Skip to content
David Nolen edited this page May 21, 2015 · 34 revisions

ClojureScript now ships with a port of clojure.test in the form of cljs.test. It attempts to preserve most of the functionality provided by clojure.test along with enhancements for asynchronous testing in a single threaded environment.

Most of the functionality is provided via macros as cljs.test relies on compiler reflection and static vars to provide most of its functionality.

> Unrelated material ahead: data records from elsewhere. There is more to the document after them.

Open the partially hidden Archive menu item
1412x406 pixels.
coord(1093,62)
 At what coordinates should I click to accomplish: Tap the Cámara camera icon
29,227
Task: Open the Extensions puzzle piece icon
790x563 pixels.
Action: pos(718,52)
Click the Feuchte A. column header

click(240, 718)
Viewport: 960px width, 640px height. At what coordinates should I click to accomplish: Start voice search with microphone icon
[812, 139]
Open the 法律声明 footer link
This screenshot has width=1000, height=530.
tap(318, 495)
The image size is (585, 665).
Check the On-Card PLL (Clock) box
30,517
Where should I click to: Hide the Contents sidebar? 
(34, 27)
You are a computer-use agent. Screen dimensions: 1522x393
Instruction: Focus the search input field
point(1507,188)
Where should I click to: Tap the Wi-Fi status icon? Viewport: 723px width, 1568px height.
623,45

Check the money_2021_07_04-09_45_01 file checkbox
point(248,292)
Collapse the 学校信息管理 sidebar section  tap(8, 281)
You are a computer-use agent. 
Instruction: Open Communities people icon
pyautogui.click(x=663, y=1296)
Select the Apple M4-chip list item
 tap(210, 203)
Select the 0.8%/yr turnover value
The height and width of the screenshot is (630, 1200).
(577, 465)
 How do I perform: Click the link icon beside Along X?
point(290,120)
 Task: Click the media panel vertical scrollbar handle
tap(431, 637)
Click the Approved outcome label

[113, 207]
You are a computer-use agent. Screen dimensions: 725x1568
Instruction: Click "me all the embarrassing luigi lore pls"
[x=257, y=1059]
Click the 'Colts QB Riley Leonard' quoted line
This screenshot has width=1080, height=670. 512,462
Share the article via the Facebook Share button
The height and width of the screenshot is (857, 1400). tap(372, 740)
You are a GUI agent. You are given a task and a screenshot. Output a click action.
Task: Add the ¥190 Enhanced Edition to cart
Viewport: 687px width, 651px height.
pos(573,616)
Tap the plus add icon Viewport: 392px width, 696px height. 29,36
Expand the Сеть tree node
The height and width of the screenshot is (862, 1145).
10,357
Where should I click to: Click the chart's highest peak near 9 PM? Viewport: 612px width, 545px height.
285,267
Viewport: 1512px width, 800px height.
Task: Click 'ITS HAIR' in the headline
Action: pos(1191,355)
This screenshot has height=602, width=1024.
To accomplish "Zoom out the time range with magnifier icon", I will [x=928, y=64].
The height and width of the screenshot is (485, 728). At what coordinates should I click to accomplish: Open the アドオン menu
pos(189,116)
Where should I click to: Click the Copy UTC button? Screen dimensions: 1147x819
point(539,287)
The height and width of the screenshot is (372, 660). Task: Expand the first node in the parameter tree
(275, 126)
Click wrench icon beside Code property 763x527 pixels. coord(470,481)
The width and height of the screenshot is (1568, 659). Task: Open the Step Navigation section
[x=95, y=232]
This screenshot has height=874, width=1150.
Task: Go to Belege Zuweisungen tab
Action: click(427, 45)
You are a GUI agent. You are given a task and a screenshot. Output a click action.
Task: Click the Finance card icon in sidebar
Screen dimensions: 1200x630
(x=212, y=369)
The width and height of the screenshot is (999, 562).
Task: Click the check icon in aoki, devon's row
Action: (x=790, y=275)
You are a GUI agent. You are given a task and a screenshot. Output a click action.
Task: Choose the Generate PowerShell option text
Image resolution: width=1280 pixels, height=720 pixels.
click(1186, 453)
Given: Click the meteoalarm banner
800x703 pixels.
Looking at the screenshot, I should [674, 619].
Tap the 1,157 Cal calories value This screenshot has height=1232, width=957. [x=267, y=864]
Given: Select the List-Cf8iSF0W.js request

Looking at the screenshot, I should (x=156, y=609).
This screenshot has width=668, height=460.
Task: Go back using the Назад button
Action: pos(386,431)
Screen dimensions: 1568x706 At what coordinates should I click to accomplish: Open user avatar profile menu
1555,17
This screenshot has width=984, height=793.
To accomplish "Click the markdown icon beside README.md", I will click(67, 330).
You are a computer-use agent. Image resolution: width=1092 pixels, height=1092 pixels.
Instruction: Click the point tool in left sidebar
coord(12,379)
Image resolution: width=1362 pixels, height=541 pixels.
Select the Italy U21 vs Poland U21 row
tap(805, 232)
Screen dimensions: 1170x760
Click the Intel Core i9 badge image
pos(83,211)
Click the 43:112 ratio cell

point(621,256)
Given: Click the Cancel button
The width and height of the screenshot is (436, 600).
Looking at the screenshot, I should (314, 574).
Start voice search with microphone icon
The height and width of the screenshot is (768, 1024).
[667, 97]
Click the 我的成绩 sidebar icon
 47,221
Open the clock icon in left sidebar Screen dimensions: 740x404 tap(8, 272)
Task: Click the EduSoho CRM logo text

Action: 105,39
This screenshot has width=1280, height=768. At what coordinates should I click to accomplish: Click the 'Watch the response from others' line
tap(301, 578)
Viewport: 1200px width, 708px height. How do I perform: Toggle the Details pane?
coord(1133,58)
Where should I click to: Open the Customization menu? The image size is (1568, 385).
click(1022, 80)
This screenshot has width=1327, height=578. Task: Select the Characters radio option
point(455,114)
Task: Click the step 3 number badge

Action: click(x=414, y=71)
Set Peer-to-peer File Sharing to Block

For example your testing ns form will probably look something like the following:

(ns my-project.tests
  (:require [cljs.test :refer-macros [deftest is testing run-tests]]))

Writing Tests

You can write a test making one assertion with deftest and is same as with clojure.test:

(deftest test-numbers
  (is (= 1 1))

Running Tests

You can run tests by writing run-tests. This may be done in your REPL or at the end of your file. If you have many test namespaces it's idiomatic to create a test runner namespace which imports all of your test namespaces and then invokes run-tests.

Fixtures

You can declare fixtures with the cljs.test/use-fixtures macro. You can declare either :once fixtures or :each fixtures. Unlike closure.test fixtures are split into two parts :before and :after. This is so that fixture will work correctly even when used asynchronously.

(use-fixtures :once
  {:before (fn [] ...)
   :after  (fn [] ...))

Async Testing

As client-side code tends to be highly asynchronous and JavaScript is single-threaded, it's important that cljs.test provided asynchronous testing support.